To me, these are not compelling arguments. In general, I don’t really follow what you mean by “careless”, since it’s a definition which somehow involves very intentional looking acts of self-sabotage. Calling deletion of a module attribute “[doing] nothing to the function” is, to me, a very, very strange definition of “doing nothing”.

Python does not try to protect you from yourself. e.g., import sys; sys.stdout = (); print("boom")

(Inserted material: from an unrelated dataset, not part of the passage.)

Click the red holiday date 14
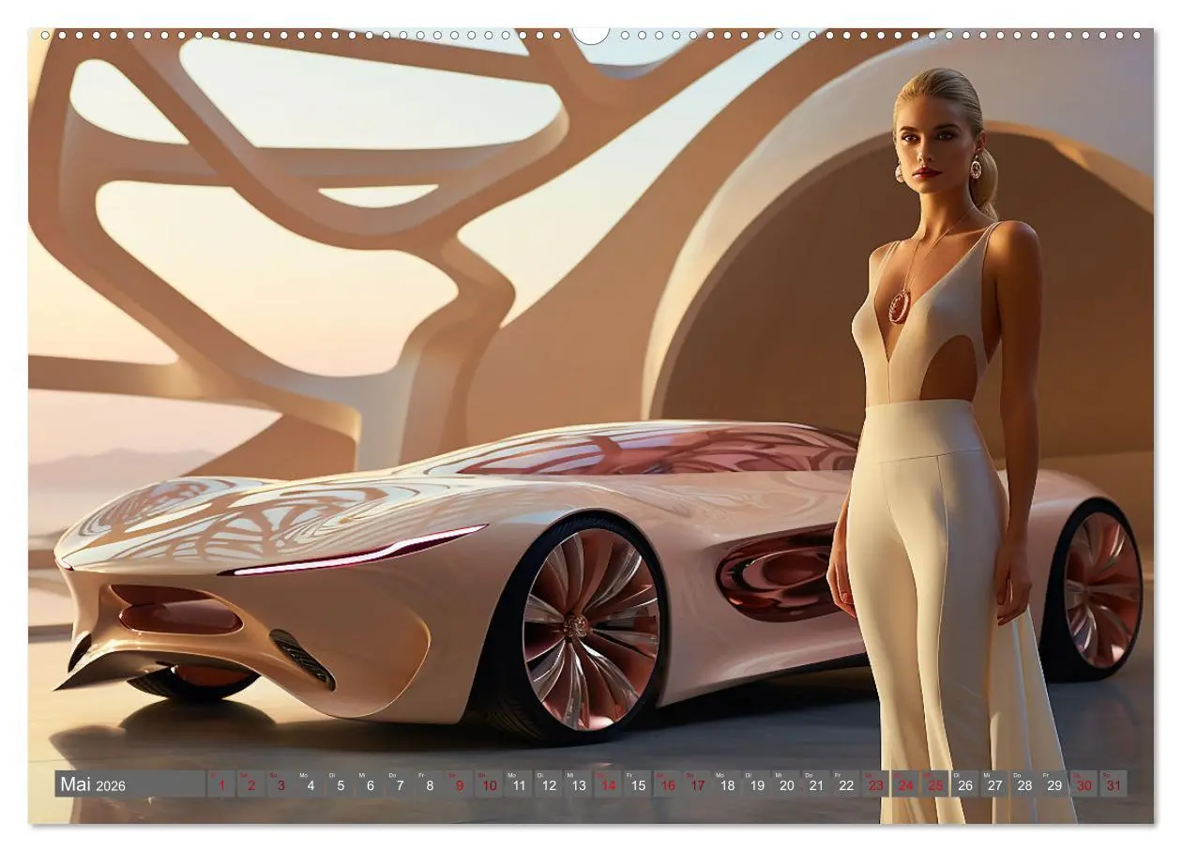Image resolution: width=1182 pixels, height=852 pixels. pyautogui.click(x=608, y=784)
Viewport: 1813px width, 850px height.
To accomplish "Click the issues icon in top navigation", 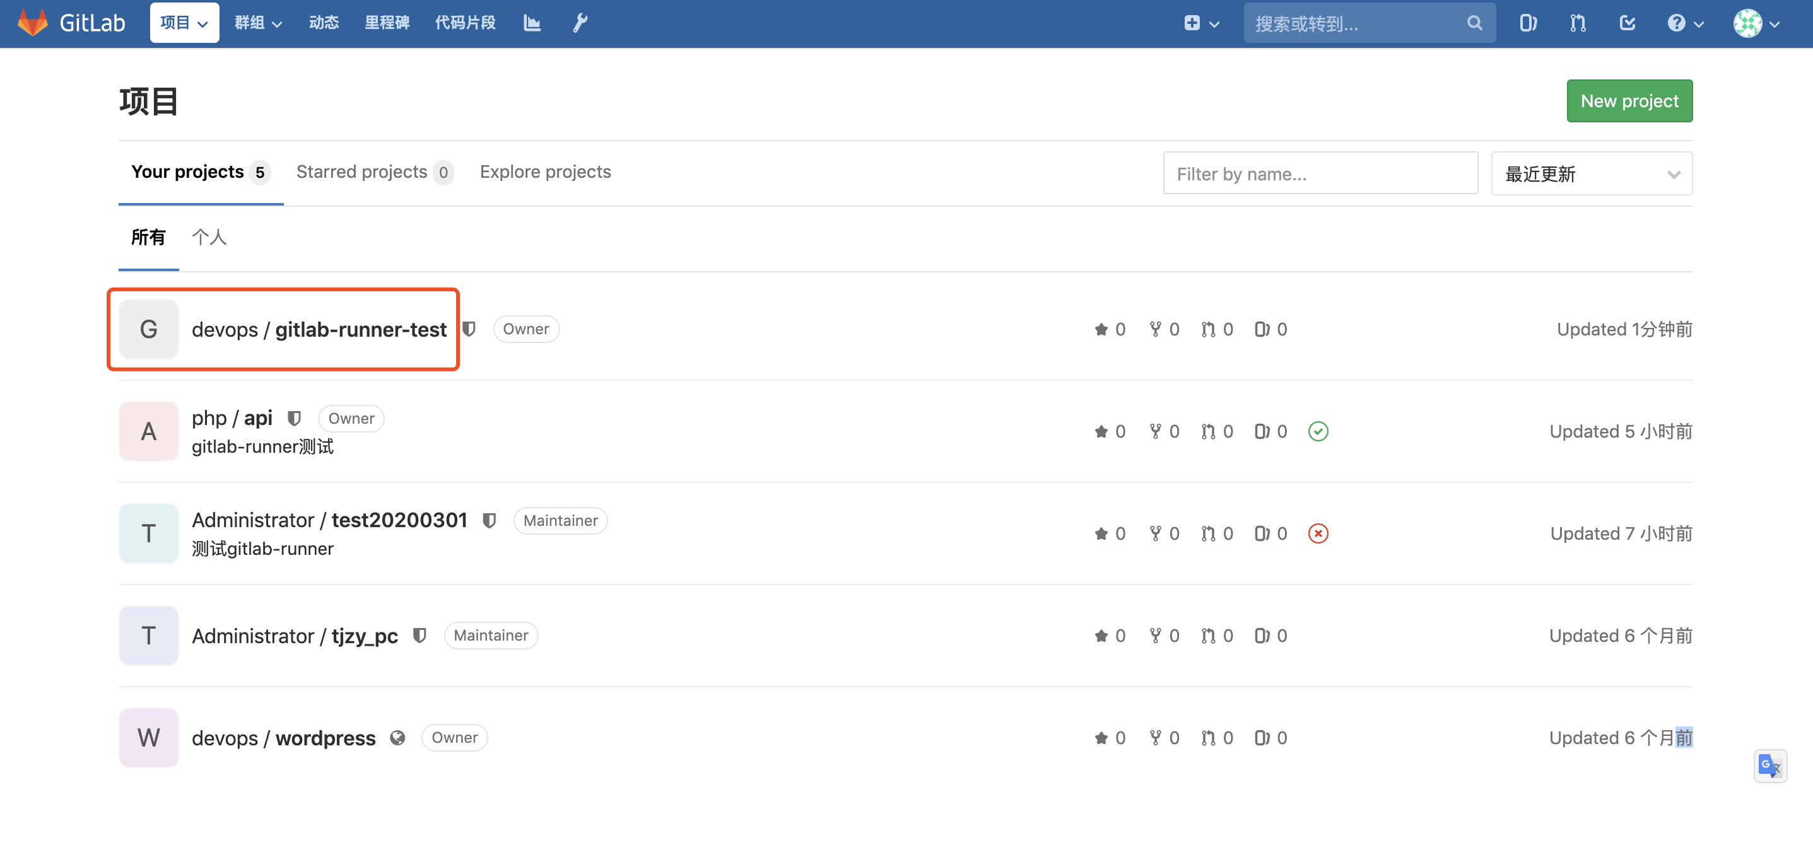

Specifically regarding name shadowing, several linters will warn about this and help you catch accidental name shadowing. If this is a genuine concern of yours, I strongly recommend looking into tooling which can help you.

2 Likes

In our code, we made even dirtier trick, wich actually exploits Any type to make Mypy not angree to us.

@final
class Undefined:
    __instance: ClassVar[Undefined | None] = None

    def __new__(cls) -> Undefined:
        if cls.__instance is None:
            cls.__instance = super().__new__(cls)
        return cls.__instance

    def __getattribute__(self, item: str) -> Any:
        if item in ("__str__", "__repr__", "__bool__"):
            # Excluding defining functions to prevent crash on using UNDEFINED as a default value.
            # For example, it can be used as a default argument in a python `dataclass` object.
            return super().__getattribute__(item)
        raise AttributeError(f"`{item}` is not set.")

    def __str__(self) -> str:
        return "[UNDEFINED]: Attribute is not set."

    def __repr__(self) -> str:
        return self.__str__()

    def __bool__(self) -> bool:
        return False


UNDEFINED: Final[Any] = Undefined()

Actually this allowed to use UNDEFINED as a default parameter to any function we want without typing definition complication.

Like:

def foo(some_string: str | None = UNDEFINED) -> None:
     # Do something here

It’s still pretty dirty, but help us to avoid tons of headcache In scenarios where None and Undefined mean different things. For example, values hasn’t been fetched from the source, or it is fetched and is missing.

In general, expanding usage of python NotImplemented for such scenarious (or creating similar built-in object) will be a cool idea. And not, it doesn’t leads us to JS-like issue with “undefined is not a function”. It’s always not undefined 'till you directly use it.

1 Like

I agree, upon posting those replies I realized that is just some kind of weird obsession my of own, not a common demand.

Since PEP671 is already there and would solve my problem better than what I proposed, I am now sitting back and hoping it to be delivered soon.

BTW, a general question to the devs: I am interested in learning more about CPython and hopefully contribute to it in the future. Where and how should I get started?

It’s not under active development. It stalled out due to massive resistance.